Still Life (Reino Unido-Italia, 2013).
Dirección y guión: Uberto Pasolini.
Intérpretes: Eddie Marsan, Joanne Froggatt, Karen Drury, Andrew Buchan, Neil D'Souza.
Música original: Rachel Portman.
Fotografía: Stefano Falivene.
Montaje: Gavin Buckley, Tracy Granger.
Idioma: Inglés.
Duración: 92 minutos.
Memento mori
Memento mori
Por Sofia Pérez Delgado
Durante mucho tiempo, el cine nos ha engañado haciéndonos creer que, cuando un personaje quiere modificar el rumbo (supuestamente equivocado) que ha tomado su vida, tiene que dar un giro radical, rompiendo con todo y empezando de cero. Eso, como muchos ya sabemos debido a las vicisitudes del día a día, no es real en la mayoría de los casos: lo más habitual es que los cambios vengan dados por pequeñas alteraciones de la rutina, que finalmente acaban por formar un conjunto diferente que, con suerte, hará que nos sintamos más satisfechos como personas. Tumbarse en la hierba, comer un helado, perder un tren, saltarse alguna norma básica… Esos son las pequeñas grandes rebeliones contra lo ordinario que suceden en la vida de alguien absolutamente normal, y de ellas nos habla en su segunda película como director, Nunca es demasiado tarde, Uberto Pasolini (conocido sobre todo por ser el productor de Full Monty -1997-, y realizador de la comedia ceilanesa Machan -2004-), premiado en 2013 en la sección Orizzonti del Festival de Venecia.

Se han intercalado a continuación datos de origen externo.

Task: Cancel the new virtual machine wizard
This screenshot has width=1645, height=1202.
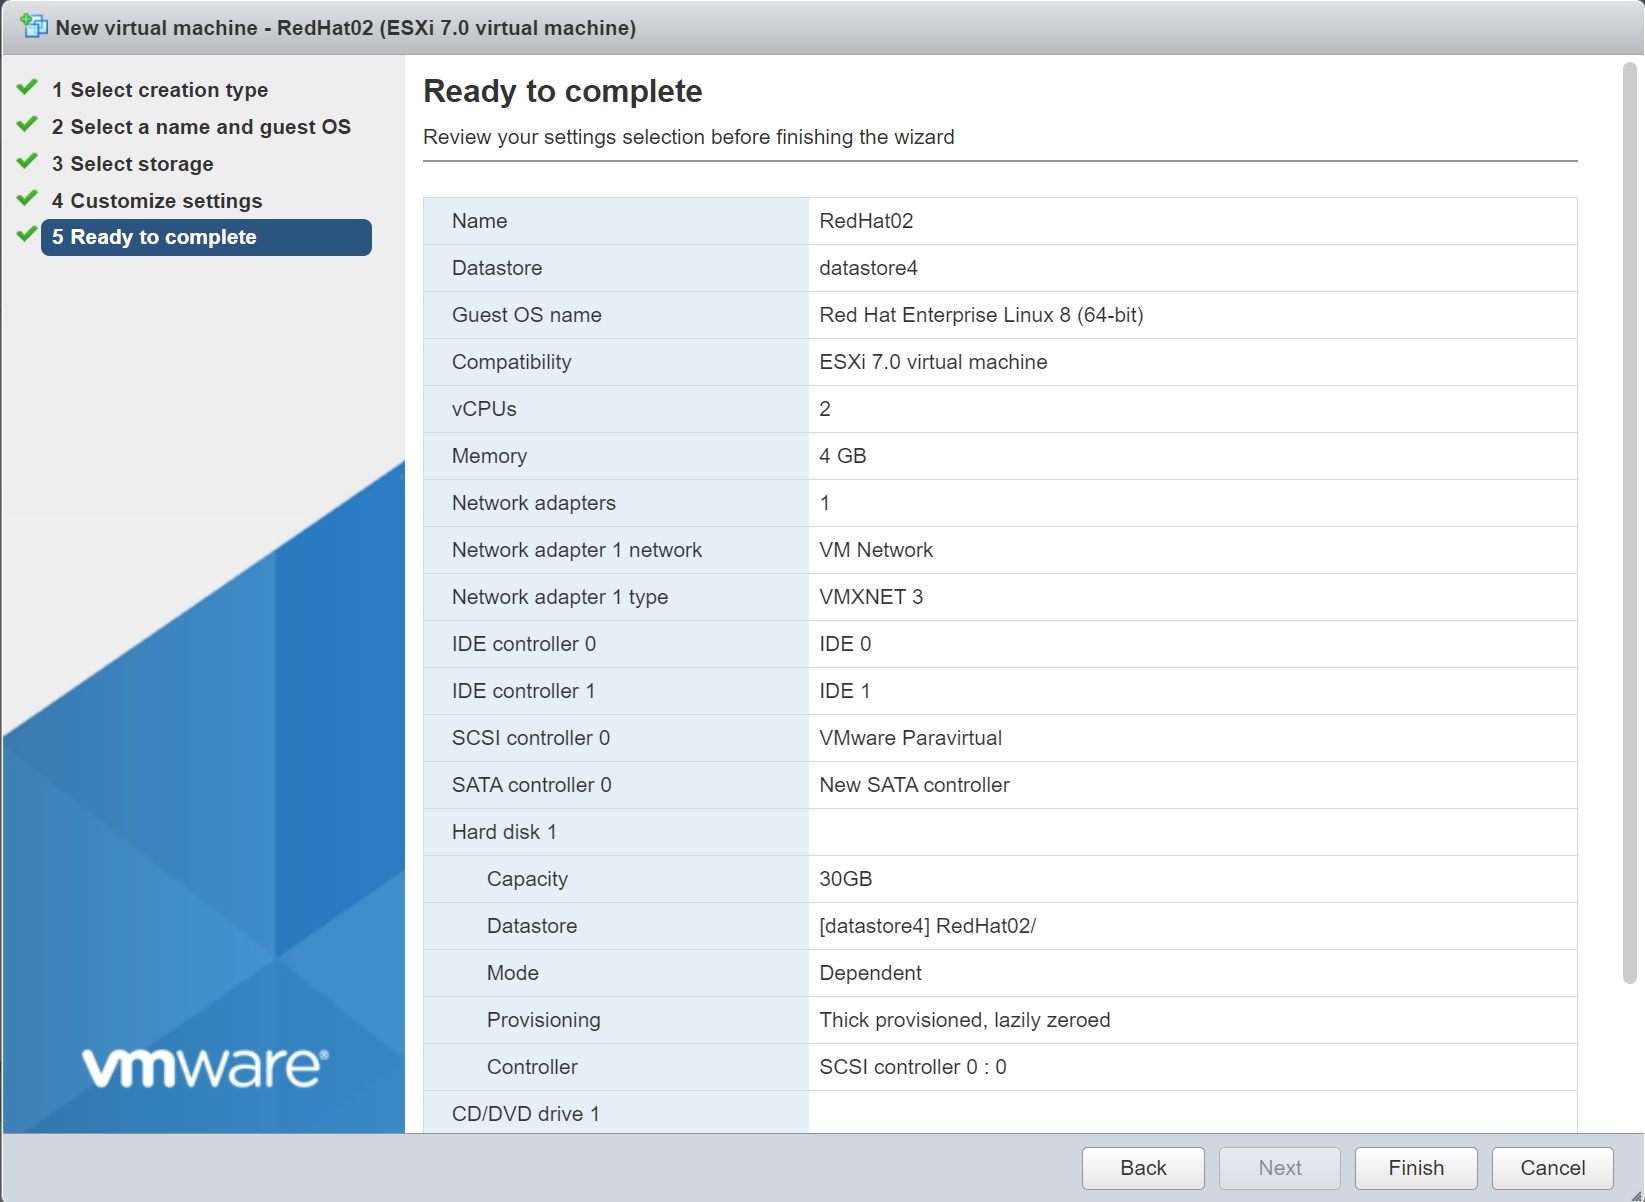Action: click(1552, 1168)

Nunca es demasiado tarde ya resulta llamativa por su punto de partida, que tiene que ver con la peculiar y desagradecida profesión del protagonista, la cual va descubriendo el espectador de forma sorprendente. A lo largo de los años, John May se ha entregado completamente a su trabajo de forma generosa, casi altruista; pero precisamente por ello, también se ha convertido en un hombre retraído que vive rodeado de sus fantasmas (con los que se identifica más que con los vivos). Una actitud que podría parecer morbosa, y que, sin embargo, se manifiesta como un homenaje a la memoria, al no olvido. El director se toma todo el tiempo que quiere para describir al personaje y la situación, tanto que finalmente nos damos cuenta de que quizás no hay mucho más, de que eso es la película: ver las circunstancias de May, hasta que un acontecimiento inesperado (que no tiene lugar hasta casi la mitad del metraje) hace que abandone su aislamiento, y, al mismo tiempo, se enfrente de forma más directa a la soledad del mundo contemporáneo.

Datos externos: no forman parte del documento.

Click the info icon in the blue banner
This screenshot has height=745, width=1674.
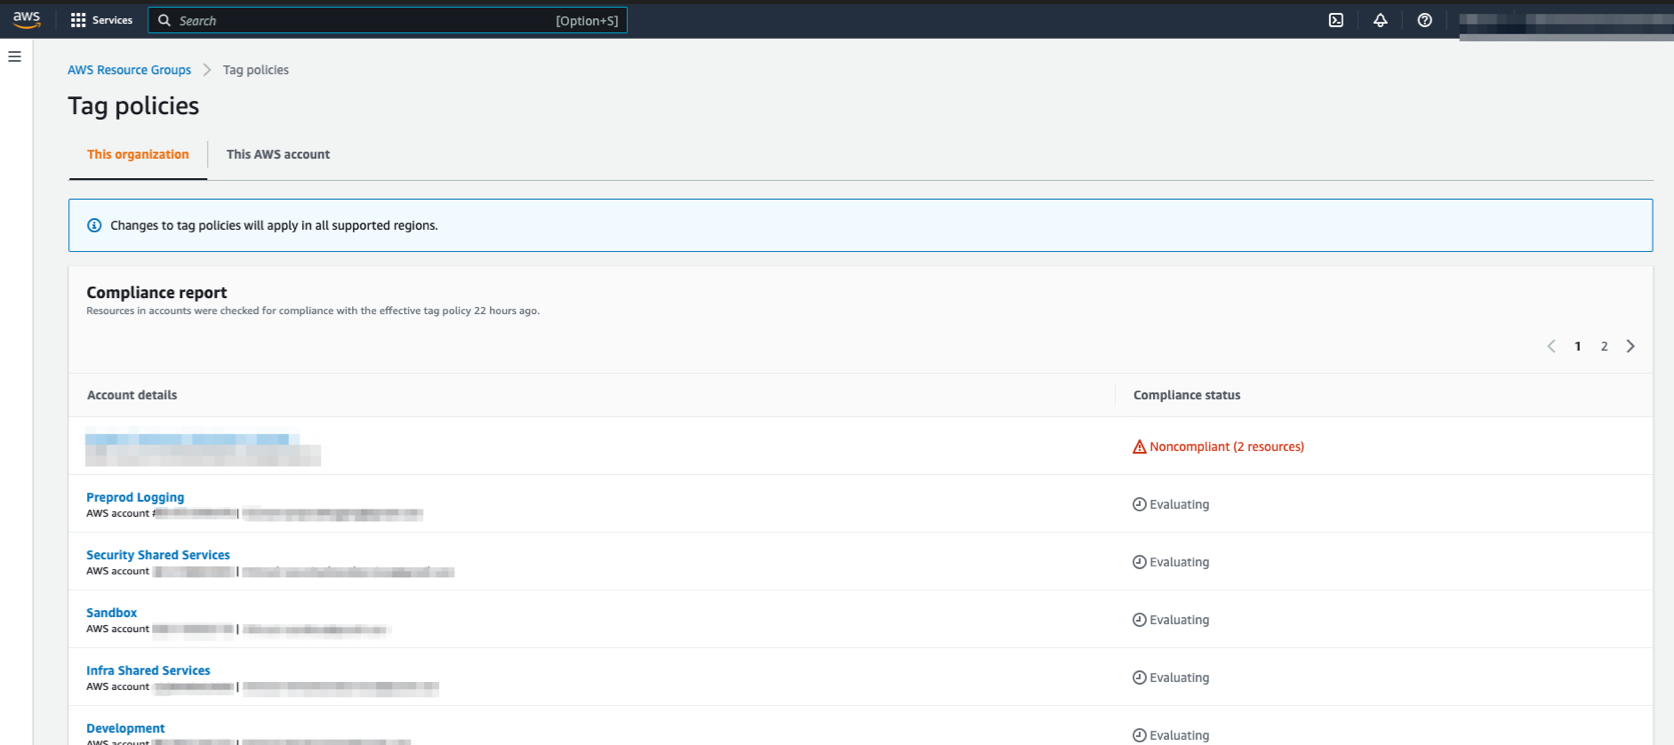pos(94,225)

Como indica su título original, Still Life, la película hace referencia al género pictórico de la naturaleza muerta, el cual alcanzó su mayor grado alegórico en la escuela barroca holandesa y española con el llamado “bodegón vanitas”, cuyo mensaje tiene que ver con el carácter circunspecto John May: ante la muerte, una realidad ineludible, los placeres y los objetos terrenales carecen de sentido. Esta sombría reflexión pone en evidencia la necesidad del ser humano de valorar sus acciones, que son lo único que cuenta al final de la vida. May crea bodegones contemporáneos para mantener su existencia en equilibrio, una gravedad no exenta de toques cómicos (apenas perceptibles, por otro lado). Un ritmo armónico que Pasolini traduce en una sobria dirección basada en líneas rectas, imágenes estáticas, y un uso del espacio vacío que aporta una dimensión casi metafísica al realismo de la historia.
Sustentada en un soberbio Eddie Marsan, tan distante como enternecedor (combinación nada fácil de conseguir), melancólicamente acompañado de las sencillas melodías que configuran la banda sonora de Rachel Portman (esposa del director), estamos ante una película cargada de significado en torno a temas universales y atemporales sobre los cuales merece la pena, al menos, pararse a reflexionar. A pesar de un final algo efectista, que contrasta con la sutileza de lo cotidiano, Pasolini se ahorra el moralismo típico del que podría haber hecho gala, aludiendo a la fugacidad del tiempo y a la inevitable carrera contra la muerte. Paradójicamente, si uno se descuida y deja pasar de largo las cosas, a veces sí que se hace demasiado tarde para recuperarlas.